EyePhone is a personal built project, aims to help blind people with their cellphone to detect the obstacles on the road. EyePhone focus on the common road scenes in the city. It has a quite simple use - “Hold the phone, whenever there is a obstacle in the road, remind the user.”
Obstacles could have following categrories: Stairs, Bicycle, Street Lights, Cars, Other People, and other obstacles.

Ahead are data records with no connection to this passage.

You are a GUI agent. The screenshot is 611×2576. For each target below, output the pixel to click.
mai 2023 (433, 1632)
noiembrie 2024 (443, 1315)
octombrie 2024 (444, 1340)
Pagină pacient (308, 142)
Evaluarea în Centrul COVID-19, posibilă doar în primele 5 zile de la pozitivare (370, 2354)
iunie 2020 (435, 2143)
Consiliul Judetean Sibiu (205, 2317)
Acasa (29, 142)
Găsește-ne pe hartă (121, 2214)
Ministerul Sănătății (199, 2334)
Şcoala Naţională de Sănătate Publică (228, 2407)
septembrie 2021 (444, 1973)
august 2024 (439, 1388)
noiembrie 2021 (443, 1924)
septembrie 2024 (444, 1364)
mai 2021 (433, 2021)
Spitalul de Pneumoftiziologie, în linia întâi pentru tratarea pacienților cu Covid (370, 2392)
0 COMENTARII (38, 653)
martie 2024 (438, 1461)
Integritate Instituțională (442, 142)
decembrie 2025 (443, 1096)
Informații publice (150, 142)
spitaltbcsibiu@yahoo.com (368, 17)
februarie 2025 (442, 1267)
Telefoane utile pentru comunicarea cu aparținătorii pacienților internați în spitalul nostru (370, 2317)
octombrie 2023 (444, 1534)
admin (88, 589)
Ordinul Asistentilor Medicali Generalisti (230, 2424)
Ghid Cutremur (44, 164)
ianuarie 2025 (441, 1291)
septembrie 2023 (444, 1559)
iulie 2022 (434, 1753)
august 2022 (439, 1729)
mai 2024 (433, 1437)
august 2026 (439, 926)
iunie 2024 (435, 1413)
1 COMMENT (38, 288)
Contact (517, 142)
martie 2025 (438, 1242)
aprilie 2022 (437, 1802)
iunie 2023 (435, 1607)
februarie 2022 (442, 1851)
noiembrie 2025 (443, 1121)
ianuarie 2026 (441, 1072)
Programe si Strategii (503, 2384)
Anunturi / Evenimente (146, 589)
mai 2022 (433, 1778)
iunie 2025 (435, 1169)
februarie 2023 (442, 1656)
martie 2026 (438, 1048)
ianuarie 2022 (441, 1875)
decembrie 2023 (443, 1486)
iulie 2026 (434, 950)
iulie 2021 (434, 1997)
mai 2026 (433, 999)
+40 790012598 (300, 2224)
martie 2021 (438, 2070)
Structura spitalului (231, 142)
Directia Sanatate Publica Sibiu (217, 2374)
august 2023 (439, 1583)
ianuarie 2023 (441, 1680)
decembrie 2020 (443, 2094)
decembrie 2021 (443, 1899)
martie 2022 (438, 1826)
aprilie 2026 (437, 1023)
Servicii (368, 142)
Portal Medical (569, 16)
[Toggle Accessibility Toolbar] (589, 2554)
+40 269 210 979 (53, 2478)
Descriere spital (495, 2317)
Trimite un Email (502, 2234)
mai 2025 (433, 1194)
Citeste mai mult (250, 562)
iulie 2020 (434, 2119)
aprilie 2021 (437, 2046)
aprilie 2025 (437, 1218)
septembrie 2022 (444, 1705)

There are some basic idea of how to build this babe:)
-
Pure empirical method of CNN: We trust our CNN methods, and offer tons of data (input: images output: obstacles detected y/n) to train it, and later given specific input it could make a decision.
-
Combine Machine Learning with Prior Knowledge: We have some prior knowledge in the obstacle detection, like when something is far it would be small in our sight, while close make it bigger in the sights.
-
Combine CNN with RNN: This is a very promising idea while I have no idea of where to start now. I found one interesting fact occasionally, that in a badly scaled picture, sometimes it is hard even for human to find what’s in the picture. While it all the pictures are played fast, it would be easily found! (Imagine watching a badly scaled .gif picture!). So maybe we could combine CNN and RNN and contribute to a better performance. While it also seems that even if we are going to relate the temporal information with the static analysis, CNN and RNN may not be the only solutions. Here more information could be founded in my blog.
Currently lets start from selective search in a static pciture.